Shoah by Claude Lanzmann

historical

Any detailed mention of Shoah is inextricably linked to the name of its creator, who for his work alone has become one of the most respected documentary filmmakers of the era. Little Claude was born in 1925 in Paris to a family of assimilated French Jews. Twenty years earlier, his grandparents, on both lines, had fled here from Jewish pogroms from what is now Belorussia and Moldova. While still in junior high school, the boy learned the lessons of silencing his roots as he watched the local boys brutally mock another Jew, as if he had descended from prewar German caricatures. Their mother left them early, and their father moved the three children to the countryside. Here, with the outbreak of war in 1939, the little Lancmans took shelter in a specially dug-in ground shelter, and their father timed how well they would do.

At his high school, he became one of the leaders of the local Youth Resistance Movement under the auspices of the Communist Party. After the liberation of France and after the end of the war, he earned a degree in philosophy and became a teacher. At the same time as Lanzmann was reading the first serious studies on anti-Semitism, he began to publish his own works. As early as 1952, he visited Israel, conducting some of his own historical research. In the following years he worked part-time as a freelancer, editor, crime reporter and wrote about celebrities. Openly urged French soldiers in Algeria to lay down their arms. For many years he covered the Arab-Israeli conflict and even presented a thousand-page research material on the subject. In 1973, he completed his first feature-length film Why Israel (Pourquoi Israel), a three-hour study of the inner workings of the young state.

The genesis of the Shoah concept
The idea to create such a study did not belong to Lanzmann himself. The original idea was suggested to him in 1973 by a friend working for the Israeli Foreign Ministry. He had been impressed by “Why Israel” and, along with other officials, thought that Lantzman could tell the story of the Holocaust from the point of view of the Jews, with the film becoming in itself a symbol of the historical phenomenon. The patrons expected that it would take a year and a half to complete and that the final result would be a two-hour documentary. The author, however, had to lie to the beneficiaries and regularly postpone deadlines in order to work as he saw fit.

The first year since he began working on Shoah, the filmmaker has spent researching a subject he once thought was in his blood. Processing hundreds of articles, books, and films, he formed a concept for the future monumental work. As Lanzmann later recalled, the literature and chronicles available at the time lacked an important component about the Holocaust, namely a description of the gas chambers and the entire death machine from inside the camps. Since the dead would no longer be able to say anything, the challenge would be to obtain testimony from people who had lived through the horror of the “final solution of the Jewish question. Barely having begun the actual shooting, the author was already facing financial problems and had to borrow money and seek sponsors to keep working year after year. Among others, he found support from the writer Simone de Beauvoir, with whom he lived and met for many years.

Gathering material for the film
The director wanted the testimonies of those few Jews who had survived the horrors of the death camps. He was particularly interested in the members of the so-called Sonderkommando, the prisoners who did the dirtiest work, which the camp guards refused to do. These men helped quickly unload the arriving victims from the trains, escorted them to the extermination sites, and then “worked” on the corpses and execution sites. Lanzmann later leveled the popular perception in his film that these survivors were collaborators and anti-Semites. It took him years to find survivors of the massacres at the camps of Auschwitz, Treblinka, Chelmno, and Belzec. These people were dispersed all over the world after the war and, moreover, were not eager to share the darkest events of their lives.

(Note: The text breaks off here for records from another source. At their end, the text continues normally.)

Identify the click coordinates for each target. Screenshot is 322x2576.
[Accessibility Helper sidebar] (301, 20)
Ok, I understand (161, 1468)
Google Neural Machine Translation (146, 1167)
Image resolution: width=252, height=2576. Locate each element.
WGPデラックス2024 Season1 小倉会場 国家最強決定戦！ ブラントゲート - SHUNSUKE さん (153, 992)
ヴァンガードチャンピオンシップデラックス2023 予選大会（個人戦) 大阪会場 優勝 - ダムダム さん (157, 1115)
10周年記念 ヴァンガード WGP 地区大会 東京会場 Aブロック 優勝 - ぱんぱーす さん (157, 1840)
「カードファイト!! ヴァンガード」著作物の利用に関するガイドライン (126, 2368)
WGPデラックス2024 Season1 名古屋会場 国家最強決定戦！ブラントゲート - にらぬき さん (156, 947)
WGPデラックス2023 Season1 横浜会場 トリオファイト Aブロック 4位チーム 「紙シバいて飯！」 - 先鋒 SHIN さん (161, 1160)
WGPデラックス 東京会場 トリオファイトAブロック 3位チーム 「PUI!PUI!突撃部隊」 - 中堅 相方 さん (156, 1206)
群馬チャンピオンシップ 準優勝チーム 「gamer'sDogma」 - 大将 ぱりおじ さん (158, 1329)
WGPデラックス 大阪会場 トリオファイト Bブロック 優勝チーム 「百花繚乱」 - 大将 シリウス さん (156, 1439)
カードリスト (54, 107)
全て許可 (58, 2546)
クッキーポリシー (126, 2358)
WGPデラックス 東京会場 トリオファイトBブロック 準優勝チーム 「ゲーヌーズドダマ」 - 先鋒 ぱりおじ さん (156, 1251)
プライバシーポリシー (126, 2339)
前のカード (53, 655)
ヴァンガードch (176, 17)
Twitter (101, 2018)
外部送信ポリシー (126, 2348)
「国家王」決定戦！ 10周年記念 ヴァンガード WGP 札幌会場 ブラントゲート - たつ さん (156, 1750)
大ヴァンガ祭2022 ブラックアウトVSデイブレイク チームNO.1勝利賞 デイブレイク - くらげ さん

The film crew conducted a number of interviews with people who at the time of filming were still residents of the towns and villages around the death camps: Chelmno, Auschwitz, Treblinka. The author actively interacts with the interviewees and tries to find out, very importantly, their then attitudes towards what was happening to the Jews. Most Poles were convinced of their sympathy for the unfortunate passengers in the cattle cars. They recounted their attempts to warn the victims of the Holocaust, to give them water and food, even before threatening to be shot themselves. This footage is interspersed with commentary by the few survivors of those very wagons, who vividly remember their days-long journeys in horrific conditions. They recount the attitudes they felt – the gestures of hatred and shouting they heard from the Polish peasants.